When the mail servers are going through the cypher suite negotiations, a man-in-the-middle attack (MITM) can be exploited against this negotiation. For example, the destination server will state that it supports 256-bit encryption. Meanwhile, the MITM will not pass this information to the client server. Likewise, the MITM will pass to the destination server that it does support its high-level encryption, when this is not true. So essentially, we have a falsely encrypted tunnel on the destination side with no secure cypher suite on the source side. This will cause the email to be transmitted in the clear.
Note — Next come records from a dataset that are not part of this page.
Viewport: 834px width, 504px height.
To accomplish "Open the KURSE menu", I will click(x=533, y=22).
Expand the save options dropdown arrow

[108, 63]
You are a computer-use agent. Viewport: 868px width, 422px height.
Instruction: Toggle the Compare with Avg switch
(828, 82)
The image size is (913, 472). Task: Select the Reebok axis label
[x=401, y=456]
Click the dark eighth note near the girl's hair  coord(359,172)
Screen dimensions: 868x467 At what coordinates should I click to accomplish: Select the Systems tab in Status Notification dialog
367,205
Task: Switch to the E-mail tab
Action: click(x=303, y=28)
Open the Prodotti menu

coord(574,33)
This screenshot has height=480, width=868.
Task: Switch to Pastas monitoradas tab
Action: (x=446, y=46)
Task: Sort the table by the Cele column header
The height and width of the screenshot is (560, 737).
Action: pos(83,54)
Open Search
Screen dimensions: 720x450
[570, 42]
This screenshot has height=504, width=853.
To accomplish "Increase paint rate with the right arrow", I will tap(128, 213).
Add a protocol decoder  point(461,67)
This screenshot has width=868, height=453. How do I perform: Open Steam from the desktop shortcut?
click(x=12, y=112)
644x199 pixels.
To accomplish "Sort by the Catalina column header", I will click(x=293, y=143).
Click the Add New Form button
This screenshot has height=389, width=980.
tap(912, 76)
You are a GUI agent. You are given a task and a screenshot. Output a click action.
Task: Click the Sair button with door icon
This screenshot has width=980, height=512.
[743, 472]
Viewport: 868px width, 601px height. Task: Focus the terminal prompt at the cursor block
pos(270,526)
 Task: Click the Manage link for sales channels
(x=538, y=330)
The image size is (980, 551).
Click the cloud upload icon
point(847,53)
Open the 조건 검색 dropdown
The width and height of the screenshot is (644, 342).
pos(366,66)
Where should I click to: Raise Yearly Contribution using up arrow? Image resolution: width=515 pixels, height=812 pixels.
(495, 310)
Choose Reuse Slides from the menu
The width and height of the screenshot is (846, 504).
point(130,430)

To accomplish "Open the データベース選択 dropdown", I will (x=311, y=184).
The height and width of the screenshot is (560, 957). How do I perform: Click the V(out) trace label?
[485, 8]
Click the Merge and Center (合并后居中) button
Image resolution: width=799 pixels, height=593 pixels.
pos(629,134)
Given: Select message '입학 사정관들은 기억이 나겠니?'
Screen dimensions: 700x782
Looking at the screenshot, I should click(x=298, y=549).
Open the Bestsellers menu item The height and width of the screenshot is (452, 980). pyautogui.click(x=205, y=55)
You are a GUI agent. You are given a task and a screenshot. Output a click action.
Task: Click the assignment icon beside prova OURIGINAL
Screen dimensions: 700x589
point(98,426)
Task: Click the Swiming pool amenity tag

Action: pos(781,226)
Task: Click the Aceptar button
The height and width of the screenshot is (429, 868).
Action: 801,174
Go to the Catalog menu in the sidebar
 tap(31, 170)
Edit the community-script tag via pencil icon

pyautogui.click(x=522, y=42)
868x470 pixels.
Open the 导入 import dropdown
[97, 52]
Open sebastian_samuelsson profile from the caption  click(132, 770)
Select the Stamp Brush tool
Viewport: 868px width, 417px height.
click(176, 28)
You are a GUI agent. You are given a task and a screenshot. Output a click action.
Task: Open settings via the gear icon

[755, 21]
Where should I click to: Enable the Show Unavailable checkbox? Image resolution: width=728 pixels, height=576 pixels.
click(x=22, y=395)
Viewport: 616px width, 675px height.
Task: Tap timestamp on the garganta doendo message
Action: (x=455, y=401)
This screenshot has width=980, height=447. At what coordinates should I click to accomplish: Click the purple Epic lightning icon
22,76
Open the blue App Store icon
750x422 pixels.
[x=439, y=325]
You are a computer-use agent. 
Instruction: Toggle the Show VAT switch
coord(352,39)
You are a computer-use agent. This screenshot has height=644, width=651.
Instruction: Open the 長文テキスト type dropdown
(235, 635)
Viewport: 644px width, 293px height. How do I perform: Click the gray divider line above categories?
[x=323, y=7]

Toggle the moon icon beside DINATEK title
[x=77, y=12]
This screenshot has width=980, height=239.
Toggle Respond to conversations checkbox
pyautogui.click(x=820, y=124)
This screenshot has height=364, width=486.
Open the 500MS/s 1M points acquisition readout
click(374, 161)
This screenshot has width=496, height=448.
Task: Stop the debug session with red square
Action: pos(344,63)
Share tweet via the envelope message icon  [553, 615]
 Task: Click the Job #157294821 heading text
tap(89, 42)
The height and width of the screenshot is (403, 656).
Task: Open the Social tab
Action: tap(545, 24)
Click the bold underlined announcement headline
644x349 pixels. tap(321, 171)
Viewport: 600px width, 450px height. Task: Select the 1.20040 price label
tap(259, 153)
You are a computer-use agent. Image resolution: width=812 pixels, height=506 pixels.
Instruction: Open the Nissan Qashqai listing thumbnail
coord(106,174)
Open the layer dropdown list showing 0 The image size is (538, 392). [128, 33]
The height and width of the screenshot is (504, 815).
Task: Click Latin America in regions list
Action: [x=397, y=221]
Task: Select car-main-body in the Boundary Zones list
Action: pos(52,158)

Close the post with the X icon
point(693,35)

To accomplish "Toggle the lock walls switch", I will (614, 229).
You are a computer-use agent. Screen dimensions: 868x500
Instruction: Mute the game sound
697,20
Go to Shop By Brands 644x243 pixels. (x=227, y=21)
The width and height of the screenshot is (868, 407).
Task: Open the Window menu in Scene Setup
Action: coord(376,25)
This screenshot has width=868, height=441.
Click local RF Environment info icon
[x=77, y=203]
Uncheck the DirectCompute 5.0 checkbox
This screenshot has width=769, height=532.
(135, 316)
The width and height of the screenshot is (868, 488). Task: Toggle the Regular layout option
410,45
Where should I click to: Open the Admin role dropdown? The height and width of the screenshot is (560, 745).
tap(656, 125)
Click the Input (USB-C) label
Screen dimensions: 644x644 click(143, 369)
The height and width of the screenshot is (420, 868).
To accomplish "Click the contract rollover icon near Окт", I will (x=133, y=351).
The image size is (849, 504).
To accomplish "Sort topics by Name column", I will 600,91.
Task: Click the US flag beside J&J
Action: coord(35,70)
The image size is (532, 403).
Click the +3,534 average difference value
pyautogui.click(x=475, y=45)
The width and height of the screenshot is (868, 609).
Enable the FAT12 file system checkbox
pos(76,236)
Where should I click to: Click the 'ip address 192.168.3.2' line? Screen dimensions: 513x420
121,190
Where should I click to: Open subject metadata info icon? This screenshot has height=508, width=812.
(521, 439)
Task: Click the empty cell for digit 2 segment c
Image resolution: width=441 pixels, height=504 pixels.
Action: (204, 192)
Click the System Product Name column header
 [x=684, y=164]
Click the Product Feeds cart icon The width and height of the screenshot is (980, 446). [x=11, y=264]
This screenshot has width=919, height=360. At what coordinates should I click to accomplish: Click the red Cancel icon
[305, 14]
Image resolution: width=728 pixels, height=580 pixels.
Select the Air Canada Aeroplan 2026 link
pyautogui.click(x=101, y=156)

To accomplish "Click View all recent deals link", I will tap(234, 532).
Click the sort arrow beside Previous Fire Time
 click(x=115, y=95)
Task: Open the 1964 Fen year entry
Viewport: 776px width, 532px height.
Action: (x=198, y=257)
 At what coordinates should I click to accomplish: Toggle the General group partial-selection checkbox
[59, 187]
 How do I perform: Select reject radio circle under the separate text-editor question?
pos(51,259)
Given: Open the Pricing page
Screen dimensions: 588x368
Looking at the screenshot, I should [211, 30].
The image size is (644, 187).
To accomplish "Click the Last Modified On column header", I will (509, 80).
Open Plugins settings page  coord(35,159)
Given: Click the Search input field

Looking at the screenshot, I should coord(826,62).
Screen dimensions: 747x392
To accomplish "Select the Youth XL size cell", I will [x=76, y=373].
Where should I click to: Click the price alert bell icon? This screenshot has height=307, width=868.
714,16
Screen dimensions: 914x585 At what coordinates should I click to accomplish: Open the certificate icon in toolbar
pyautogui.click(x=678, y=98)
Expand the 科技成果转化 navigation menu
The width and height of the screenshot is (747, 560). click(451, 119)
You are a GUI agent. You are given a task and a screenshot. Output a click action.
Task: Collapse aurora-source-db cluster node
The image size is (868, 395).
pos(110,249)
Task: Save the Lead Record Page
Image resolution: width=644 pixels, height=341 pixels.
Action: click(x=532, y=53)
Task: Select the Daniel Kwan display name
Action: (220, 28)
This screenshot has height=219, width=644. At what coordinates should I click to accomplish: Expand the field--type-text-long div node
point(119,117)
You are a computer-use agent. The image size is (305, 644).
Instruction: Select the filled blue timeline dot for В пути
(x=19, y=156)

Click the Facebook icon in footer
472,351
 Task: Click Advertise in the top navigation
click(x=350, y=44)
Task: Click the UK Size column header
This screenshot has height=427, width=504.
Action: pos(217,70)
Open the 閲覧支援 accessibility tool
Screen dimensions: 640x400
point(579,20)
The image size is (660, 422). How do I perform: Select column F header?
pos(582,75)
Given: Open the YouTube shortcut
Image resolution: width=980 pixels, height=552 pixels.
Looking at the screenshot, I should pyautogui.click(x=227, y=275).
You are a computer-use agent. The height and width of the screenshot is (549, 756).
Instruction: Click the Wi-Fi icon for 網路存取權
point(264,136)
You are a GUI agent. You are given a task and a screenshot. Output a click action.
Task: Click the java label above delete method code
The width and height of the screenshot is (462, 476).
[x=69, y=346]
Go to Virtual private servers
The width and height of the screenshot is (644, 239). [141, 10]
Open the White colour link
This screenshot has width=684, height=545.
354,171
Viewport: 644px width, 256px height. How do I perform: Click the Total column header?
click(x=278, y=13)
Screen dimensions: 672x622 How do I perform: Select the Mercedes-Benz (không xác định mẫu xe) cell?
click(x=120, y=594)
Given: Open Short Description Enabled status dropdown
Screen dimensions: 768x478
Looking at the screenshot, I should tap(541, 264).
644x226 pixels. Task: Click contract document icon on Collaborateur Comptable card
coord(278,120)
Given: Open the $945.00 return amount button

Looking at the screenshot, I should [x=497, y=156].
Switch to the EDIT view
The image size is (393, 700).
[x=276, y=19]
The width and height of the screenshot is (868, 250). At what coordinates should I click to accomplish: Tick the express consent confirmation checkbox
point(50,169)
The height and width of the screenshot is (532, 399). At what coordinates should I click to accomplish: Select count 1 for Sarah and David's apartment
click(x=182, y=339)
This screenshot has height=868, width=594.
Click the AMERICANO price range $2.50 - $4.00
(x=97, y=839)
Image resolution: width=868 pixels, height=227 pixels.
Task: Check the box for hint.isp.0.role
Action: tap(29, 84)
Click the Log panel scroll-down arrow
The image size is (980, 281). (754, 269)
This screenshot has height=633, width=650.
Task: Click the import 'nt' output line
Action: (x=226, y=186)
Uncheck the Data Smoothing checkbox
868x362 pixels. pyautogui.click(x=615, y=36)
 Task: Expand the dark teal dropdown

There are also cross-protocol attacks on servers supporting SSLv2 and EXPORT cipher suites resulting in TLS sessions being decrypted. Sharing of the same RSA private keys for both TLS and SSLv2 servers further extends the attack surface to “non-vulnerable” servers. Note: this attack is independent from the client making an SSLv2 connection.10
Most email systems are not adequately configured to successfully distinguish between authentic email and fraudulent email.11 According to a report from PhishMe in 2016, 91% of cyber-attacks were started with an email. In a sample of 13 million fraudulent emails, more than 100,000 included malicious attachments, and nearly 1.4M contained malicious web links.12
There are many different tools to create fraudulent emails. Attackers can spoof legitimate email addresses many ways. A common usage of fraudulent email is to lead the recipient of the email to click on a malicious link, execute a malicious file (or macro), follow fraudulent directions (make a wire transfer payment, add a vendor for payment) or give out confidential information (PII, trade secrets, accounting information, username, passwords).
One of the most prevalent and easy to execute fraudulent email is to use a SendMail SMTP server and configure the server to spoof the domain name of the target. Using this method, you can send an email to an accounts payable clerk spoofing the CEOs email address and ask the clerk to bypass normal processes to immediately pay a bill via wire transfer.
Spoofbox.com and Anonymailer.net are websites that advertise they will spoof email and change the sender field. They also allow the users to designate any sender email and add HTML, text and file attachments.
Email Spoofer is a tool available at SourceForge that is advertised as a tool for pentesters. It is able to send emails to a single recipient or a list, it supports plain text/html email formats, and attachments. It also enables the sender to specify that replies go to a different email located in the header.